Your assignment:
Leaving out all pictures, return exactly the lines from the one that contains "Image resolution: width=313" through the end of the data below.

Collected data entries
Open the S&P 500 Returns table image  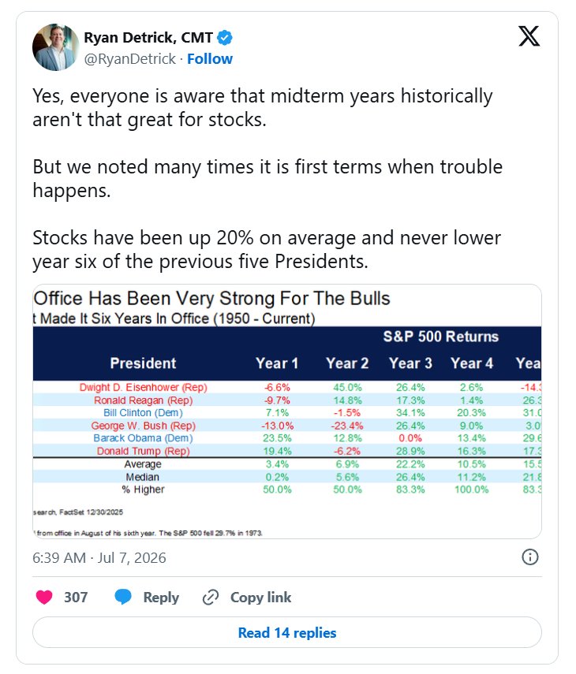pos(287,411)
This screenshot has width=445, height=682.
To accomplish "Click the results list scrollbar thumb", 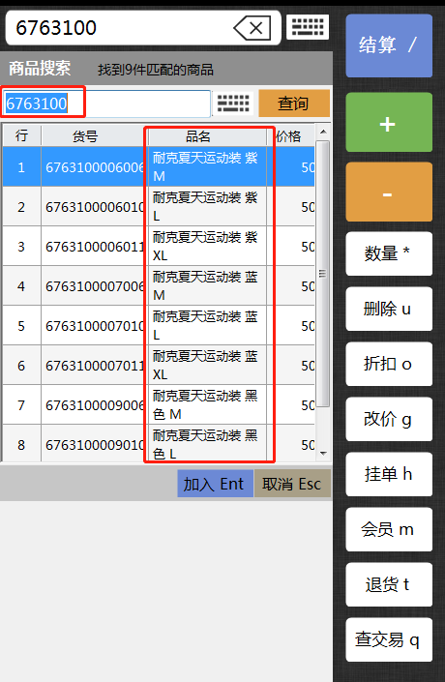I will click(x=323, y=274).
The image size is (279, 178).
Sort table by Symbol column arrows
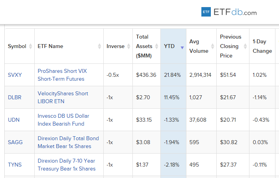coord(30,46)
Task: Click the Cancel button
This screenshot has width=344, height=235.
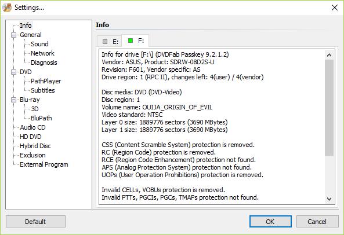Action: [317, 222]
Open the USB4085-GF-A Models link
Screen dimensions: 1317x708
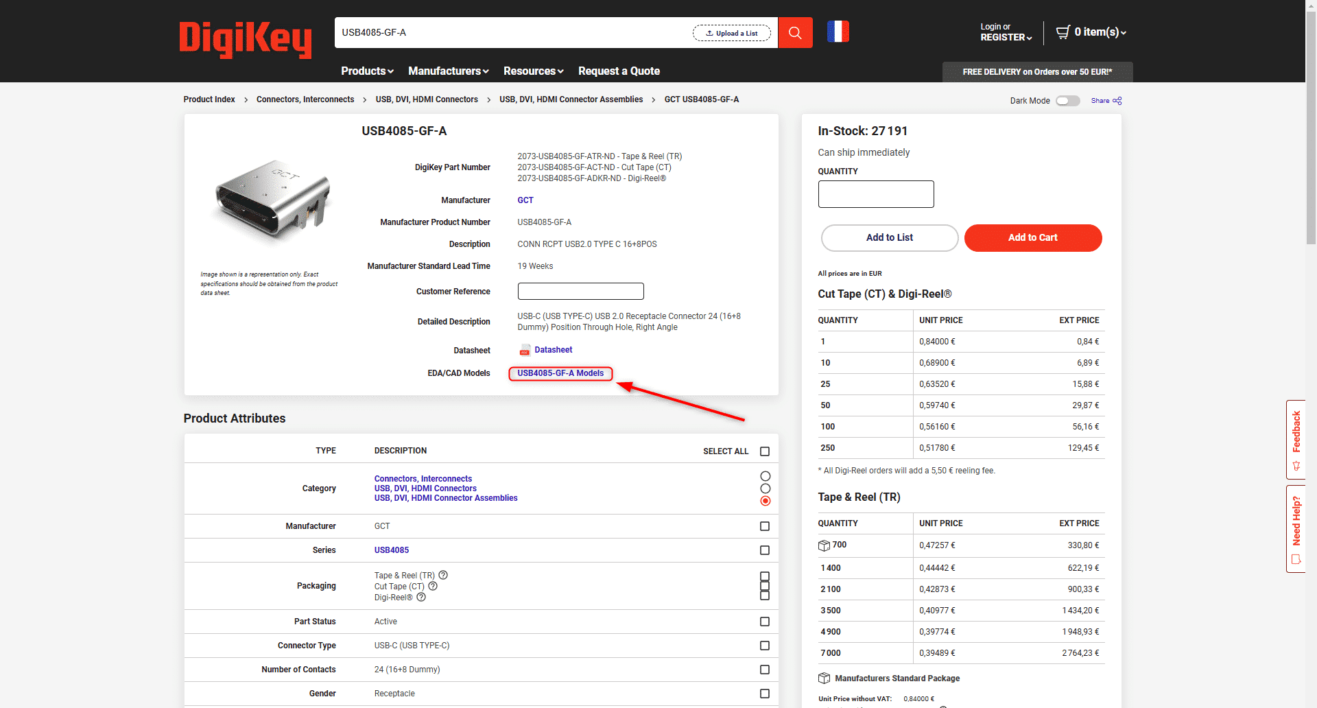pyautogui.click(x=560, y=373)
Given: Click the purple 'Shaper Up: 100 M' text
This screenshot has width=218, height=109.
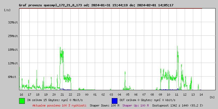Looking at the screenshot, I should click(x=135, y=105).

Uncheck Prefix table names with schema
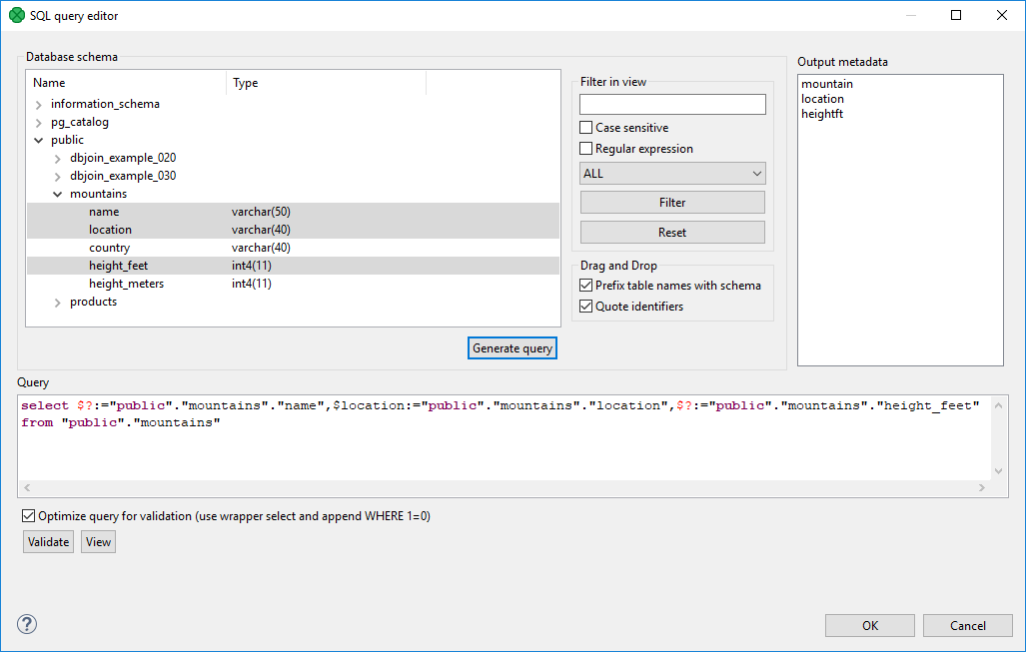tap(586, 286)
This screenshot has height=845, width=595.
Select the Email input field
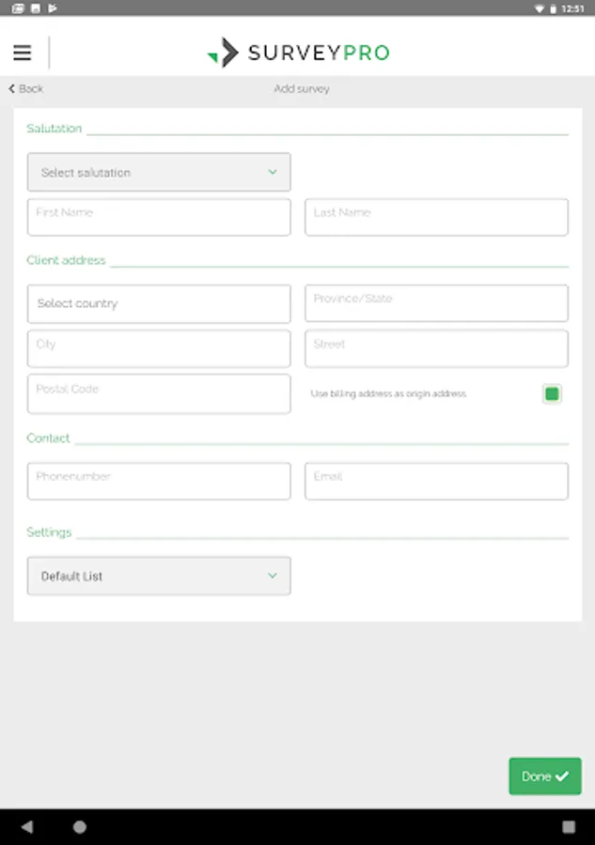436,481
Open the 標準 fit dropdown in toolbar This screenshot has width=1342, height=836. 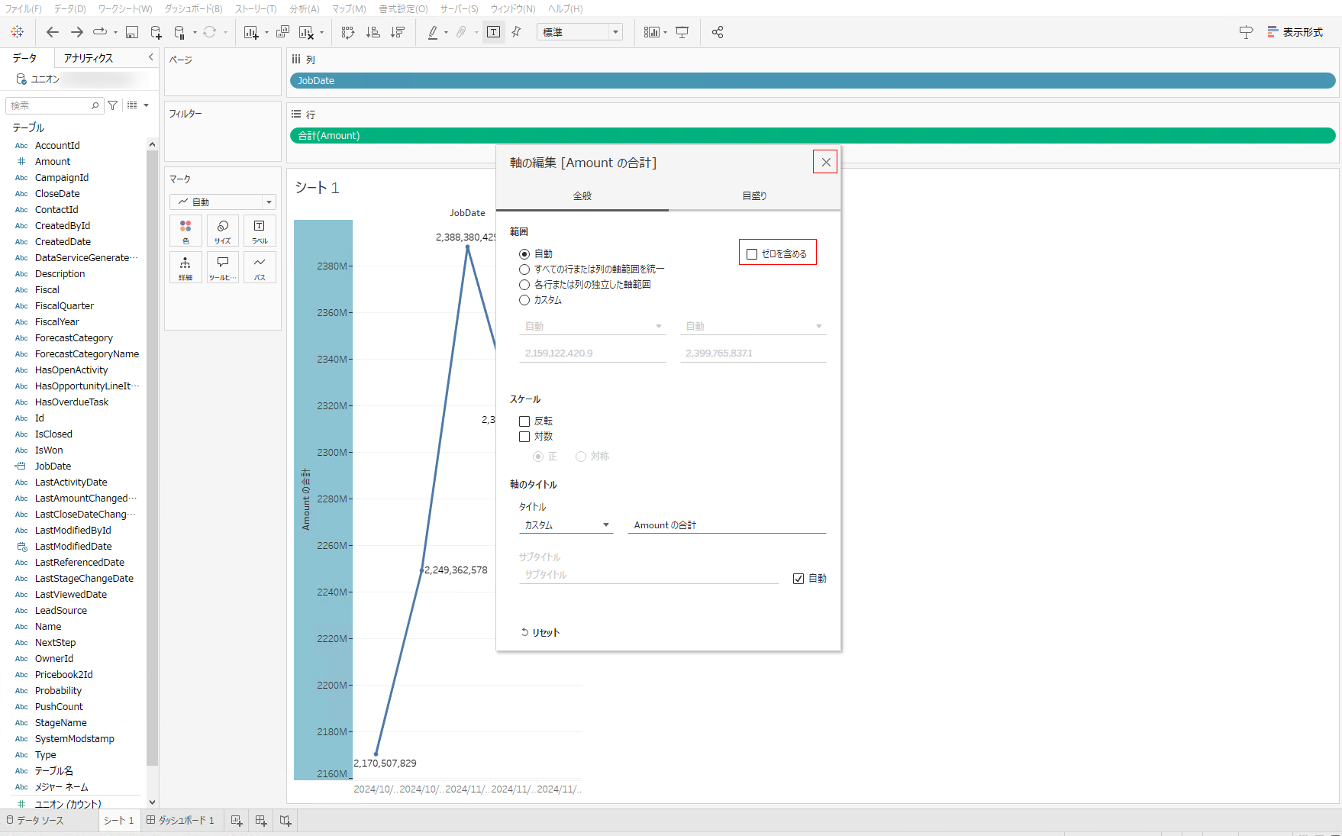[580, 32]
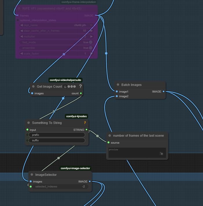This screenshot has height=206, width=203.
Task: Click the IMAGE output socket of Batch Images
Action: [x=164, y=91]
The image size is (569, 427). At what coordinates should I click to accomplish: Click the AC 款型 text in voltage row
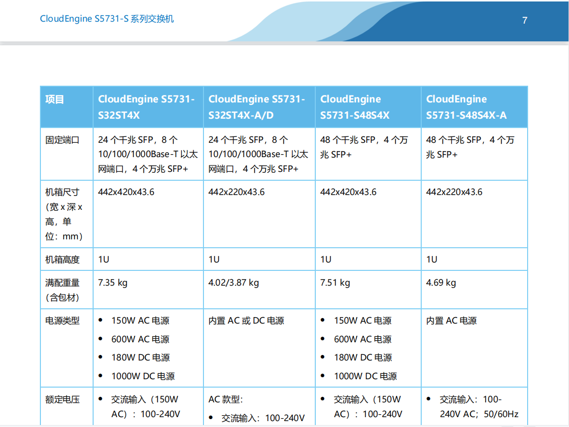[x=226, y=400]
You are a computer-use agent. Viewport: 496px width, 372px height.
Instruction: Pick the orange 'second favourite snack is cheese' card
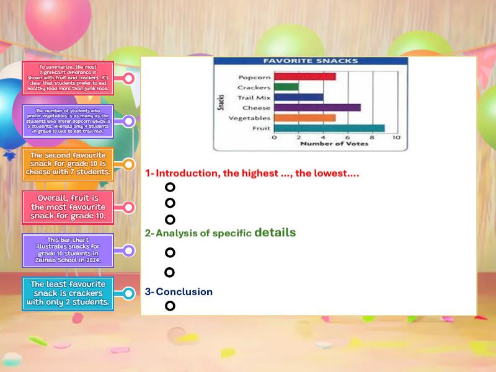(x=68, y=164)
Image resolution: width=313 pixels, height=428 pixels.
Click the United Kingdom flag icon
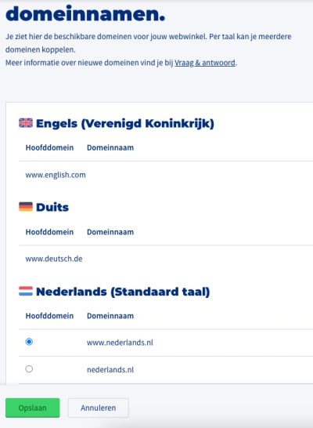tap(26, 123)
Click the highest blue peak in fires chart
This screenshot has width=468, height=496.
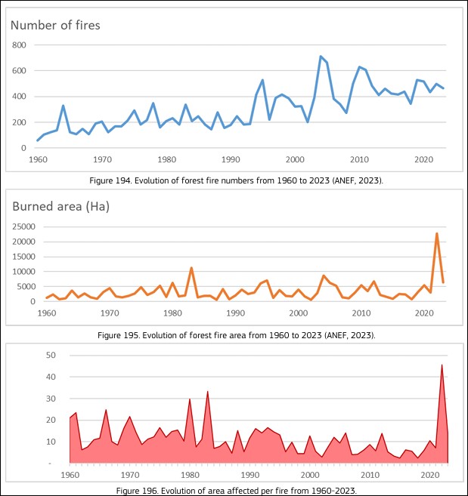tap(321, 57)
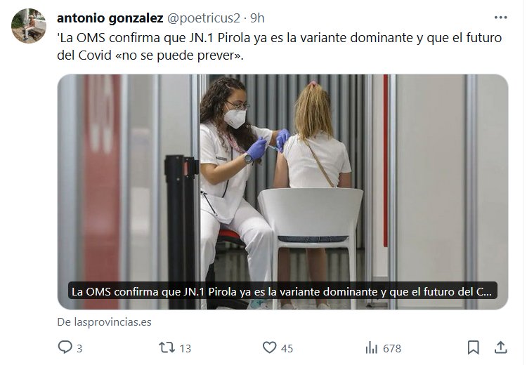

Exercise output:
Image resolution: width=313 pixels, height=428 pixels.
Click the United Kingdom flag icon
tap(26, 123)
Click the highest blue peak in fires chart
This screenshot has width=468, height=496.
tap(321, 57)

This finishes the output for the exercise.